任务列表 »
a) 在所给摘录的 ReduceTask.run() 代码中，通过 addPhase() 添加的阶段名称有哪些？请全部列出。
b) 请逐字照录所给摘录中从“shuffleConsumerPlugin.close();”到“以及 this.runNewReducer() 这两个方法。做了初始化以及开始运行task的操作。”的这一段。
:: 所给摘录
十三、MapReduce--output输出源码分析

当reducetask执行完成后,就会将结果的KV写入到指定路径下。下面分析这个output过程。

1、首先看 ReduceTask.run() 这个执行入口

//--------------------------ReduceTask.java
public void run(JobConf job, TaskUmbilicalProtocol umbilical) throws IOException, InterruptedException, ClassNotFoundException {
    job.setBoolean("mapreduce.job.skiprecords", this.isSkipping());
    if (this.isMapOrReduce()) {
        this.copyPhase = this.getProgress().addPhase("copy");
        this.sortPhase = this.getProgress().addPhase("sort");
        this.reducePhase = this.getProgress().addPhase("reduce");
    }

    TaskReporter reporter = this.startReporter(umbilical);
    boolean useNewApi = job.getUseNewReducer();
    //reducetask初始化工作
    this.initialize(job, this.getJobID(), reporter, useNewApi);
    if (this.jobCleanup) {
        this.runJobCleanupTask(umbilical, reporter);
    } else if (this.jobSetup) {
        this.runJobSetupTask(umbilical, reporter);
    } else if (this.taskCleanup) {
        this.runTaskCleanupTask(umbilical, reporter);
    } else {
        this.codec = this.initCodec();
        RawKeyValueIterator rIter = null;
        ShuffleConsumerPlugin shuffleConsumerPlugin = null;
        Class combinerClass = this.conf.getCombinerClass();
        CombineOutputCollector combineCollector = null != combinerClass ? new CombineOutputCollector(this.reduceCombineOutputCounter, reporter, this.conf) : null;
        Class<? extends ShuffleConsumerPlugin> clazz = job.getClass("mapreduce.job.reduce.shuffle.consumer.plugin.class", Shuffle.class, ShuffleConsumerPlugin.class);
        shuffleConsumerPlugin = (ShuffleConsumerPlugin)ReflectionUtils.newInstance(clazz, job);
        LOG.info("Using ShuffleConsumerPlugin: " + shuffleConsumerPlugin);
        Context shuffleContext = new Context(this.getTaskID(), job, FileSystem.getLocal(job), umbilical, super.lDirAlloc, reporter, this.codec, combinerClass, combineCollector, this.spilledRecordsCounter, this.reduceCombineInputCounter, this.shuffledMapsCounter, this.reduceShuffleBytes, this.failedShuffleCounter, this.mergedMapOutputsCounter, this.taskStatus, this.copyPhase, this.sortPhase, this, this.mapOutputFile, this.localMapFiles);
        shuffleConsumerPlugin.init(shuffleContext);
        rIter = shuffleConsumerPlugin.run();
        this.mapOutputFilesOnDisk.clear();
        this.sortPhase.complete();
        this.setPhase(Phase.REDUCE);
        this.statusUpdate(umbilical);
        Class keyClass = job.getMapOutputKeyClass();
        Class valueClass = job.getMapOutputValueClass();
        RawComparator comparator = job.getOutputValueGroupingComparator();
        //开始运行reducetask
        if (useNewApi) {
            this.runNewReducer(job, umbilical, reporter, rIter, comparator, keyClass, valueClass);
        } else {
            this.runOldReducer(job, umbilical, reporter, rIter, comparator, keyClass, valueClass);
        }

        shuffleConsumerPlugin.close();
        this.done(umbilical, reporter);
    }

和MapTask类似,主要有 this.initialize() 以及 this.runNewReducer() 这两个方法。做了初始化以及开始运行task的操作。
::::
:: 所附材料
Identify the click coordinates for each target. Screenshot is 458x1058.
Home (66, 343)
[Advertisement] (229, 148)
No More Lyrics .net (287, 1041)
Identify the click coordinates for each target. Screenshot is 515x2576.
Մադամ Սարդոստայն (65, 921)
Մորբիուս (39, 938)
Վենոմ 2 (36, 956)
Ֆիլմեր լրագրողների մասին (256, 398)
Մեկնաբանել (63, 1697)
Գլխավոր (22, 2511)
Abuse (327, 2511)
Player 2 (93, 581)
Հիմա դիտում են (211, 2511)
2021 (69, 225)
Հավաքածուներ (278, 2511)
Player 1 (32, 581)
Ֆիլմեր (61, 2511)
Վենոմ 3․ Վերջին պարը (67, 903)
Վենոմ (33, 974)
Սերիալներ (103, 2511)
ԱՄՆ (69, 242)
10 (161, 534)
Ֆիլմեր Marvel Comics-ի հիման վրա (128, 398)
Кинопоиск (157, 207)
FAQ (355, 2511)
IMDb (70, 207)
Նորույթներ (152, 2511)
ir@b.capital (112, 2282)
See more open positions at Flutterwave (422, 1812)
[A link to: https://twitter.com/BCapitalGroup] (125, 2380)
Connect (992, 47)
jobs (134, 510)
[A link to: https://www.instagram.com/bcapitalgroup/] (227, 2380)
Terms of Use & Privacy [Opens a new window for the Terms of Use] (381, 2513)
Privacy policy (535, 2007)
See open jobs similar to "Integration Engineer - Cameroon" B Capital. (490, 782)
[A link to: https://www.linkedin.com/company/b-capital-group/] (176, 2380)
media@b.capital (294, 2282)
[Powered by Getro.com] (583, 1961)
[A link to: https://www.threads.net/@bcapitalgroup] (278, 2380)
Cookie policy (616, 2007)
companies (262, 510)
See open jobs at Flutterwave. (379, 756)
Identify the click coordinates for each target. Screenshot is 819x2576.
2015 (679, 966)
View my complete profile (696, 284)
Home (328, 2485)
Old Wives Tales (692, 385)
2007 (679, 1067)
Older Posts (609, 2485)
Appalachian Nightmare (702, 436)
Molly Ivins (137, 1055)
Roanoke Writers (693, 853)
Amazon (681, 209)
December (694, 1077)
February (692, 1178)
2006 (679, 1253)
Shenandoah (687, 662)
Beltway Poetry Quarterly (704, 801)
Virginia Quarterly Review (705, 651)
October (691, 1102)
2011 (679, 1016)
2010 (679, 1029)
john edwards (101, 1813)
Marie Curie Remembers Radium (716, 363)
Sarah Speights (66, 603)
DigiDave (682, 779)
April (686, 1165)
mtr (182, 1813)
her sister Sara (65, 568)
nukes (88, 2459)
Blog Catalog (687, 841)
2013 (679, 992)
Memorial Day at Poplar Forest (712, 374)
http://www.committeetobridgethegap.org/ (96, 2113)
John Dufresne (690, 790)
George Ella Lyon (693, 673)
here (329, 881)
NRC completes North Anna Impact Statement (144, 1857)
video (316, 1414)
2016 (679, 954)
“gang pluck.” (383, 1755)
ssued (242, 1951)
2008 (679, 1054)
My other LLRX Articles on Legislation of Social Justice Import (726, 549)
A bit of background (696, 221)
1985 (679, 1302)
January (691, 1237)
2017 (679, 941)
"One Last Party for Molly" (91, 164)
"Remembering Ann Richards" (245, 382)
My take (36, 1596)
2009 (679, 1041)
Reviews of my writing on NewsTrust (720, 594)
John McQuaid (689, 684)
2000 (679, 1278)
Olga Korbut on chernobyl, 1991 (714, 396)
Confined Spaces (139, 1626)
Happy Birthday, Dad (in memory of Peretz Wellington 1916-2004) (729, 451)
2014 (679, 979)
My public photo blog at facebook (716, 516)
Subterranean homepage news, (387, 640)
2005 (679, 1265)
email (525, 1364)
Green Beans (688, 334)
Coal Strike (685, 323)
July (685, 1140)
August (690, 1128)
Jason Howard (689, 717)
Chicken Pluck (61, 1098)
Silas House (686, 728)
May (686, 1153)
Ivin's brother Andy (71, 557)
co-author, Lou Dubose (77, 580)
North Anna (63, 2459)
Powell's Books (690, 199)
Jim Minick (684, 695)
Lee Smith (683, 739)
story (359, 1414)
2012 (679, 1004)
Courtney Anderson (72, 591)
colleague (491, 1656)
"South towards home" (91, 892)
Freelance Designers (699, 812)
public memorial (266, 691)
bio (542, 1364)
::::
参考答案 »
a) copy、sort、reduce

b)
shuffleConsumerPlugin.close();
        this.done(umbilical, reporter);
    }

和MapTask类似,主要有 this.initialize() 以及 this.runNewReducer() 这两个方法。做了初始化以及开始运行task的操作。